New licensing agreement will deliver luminescent reporter technology into iPSCs
Promega Corporation (Promega), a leader in providing innovative solutions and technical support to the life sciences industry, and FUJIFILM Cellular Dynamics, Inc., a leading global developer and manufacturer of human induced pluripotent stem cell (iPSC) technologies, today announced a strategic collaboration to advance novel assay development for drug discovery. Under a multi-year licensing agreement, FUJIFILM Cellular Dynamics will offer a wide range of custom differentiated iPSCs integrated with Promega biosensor and intracellular bioluminescent reporter capabilities for researchers and scientists to use as part of novel assay development in the drug discovery process.
The strategic collaboration will merge bioluminescent reporter technology used to study cellular signaling and transcriptional activity in iPSCs, enabling researchers to create novel assays to observe cellular biology in a system that better reflects how cells behave in the human body.
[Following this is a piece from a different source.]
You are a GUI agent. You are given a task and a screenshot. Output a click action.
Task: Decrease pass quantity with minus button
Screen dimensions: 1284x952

Cells that are differentiated from iPSCs have grown in popularity as researchers pursue more physiological models that drive drug discovery assays towards greater human relevance. iPSCs can be differentiated into any type of human cell, including neural, cardiac, hepatic, immune and many other cells critical for the study of human disease.
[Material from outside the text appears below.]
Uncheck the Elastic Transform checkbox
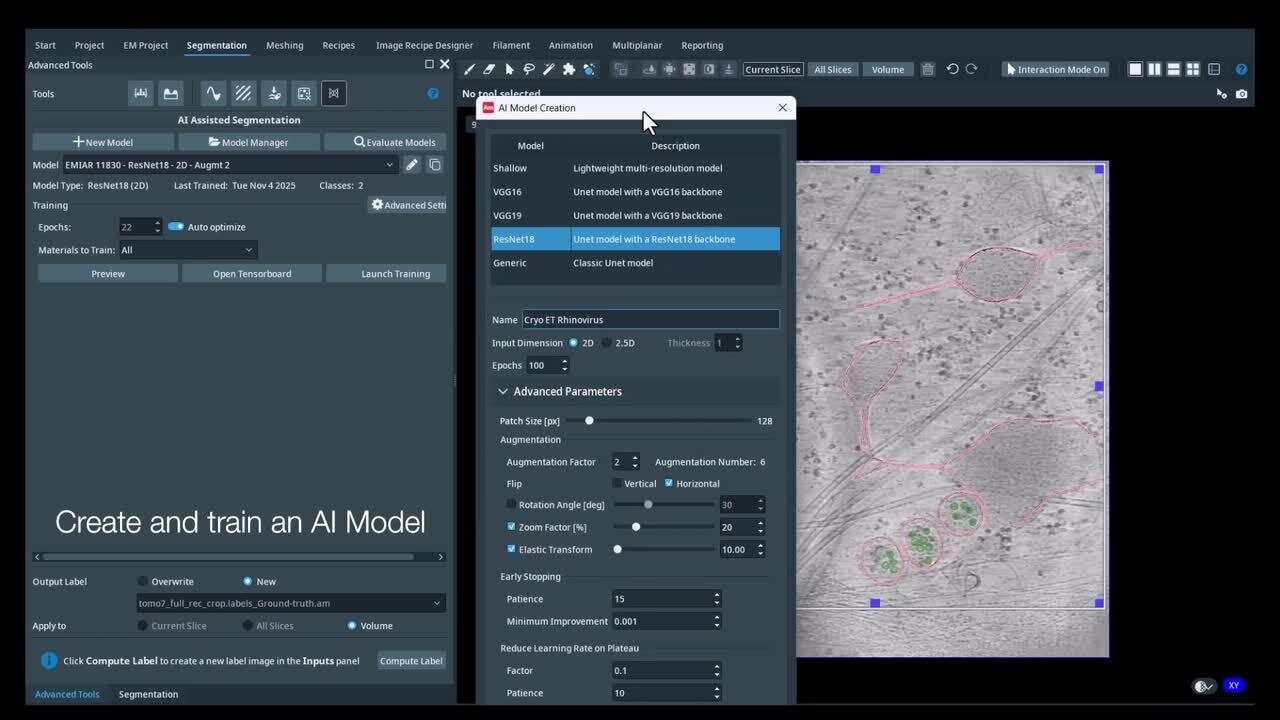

The agreement grants FUJIFILM Cellular Dynamics access to Promega Firefly Luciferase, NanoLuc® Luciferase and NanoBiT™ Technology. NanoLuc Luciferase is a 19kDa monomeric enzyme that is 100x brighter than firefly luciferase, resulting in much greater sensitivity for reporter assays. NanoBiT Technology is a structural complementation system based on luciferase subunits that interact when in close proximity to produce a luminescent signal in real-time analyses of protein:protein interaction. FUJIFILM Cellular Dynamics also licensed HaloTag® Technology, a platform designed for functional characterization of proteins, under a previous agreement with Promega. The combination of these technologies enables scientists to develop new biosensor assays in iPSC-derived cells.
“The market continues to move towards assay formats that best recapitulate human disease, and iPSC-derived cells are a critical part of that movement,” states Keith R. Olson, Senior Vice President of Commercial Operations at FUJIFILM Cellular Dynamics, Inc. “Adding this robust assay technology from Promega to our cells creates a wealth of possibilities for discovery researchers around the world in their efforts to advance medicine.”
“This agreement opens the possibility of incorporating our best-in-class assays into any type of iPSC-derived cell,” says Brad Swanson, Strategic Collaborations Manager at Promega. “This combination enables the study of biological mechanisms and pathways in human cell models with a context and precision previously unavailable to researchers.”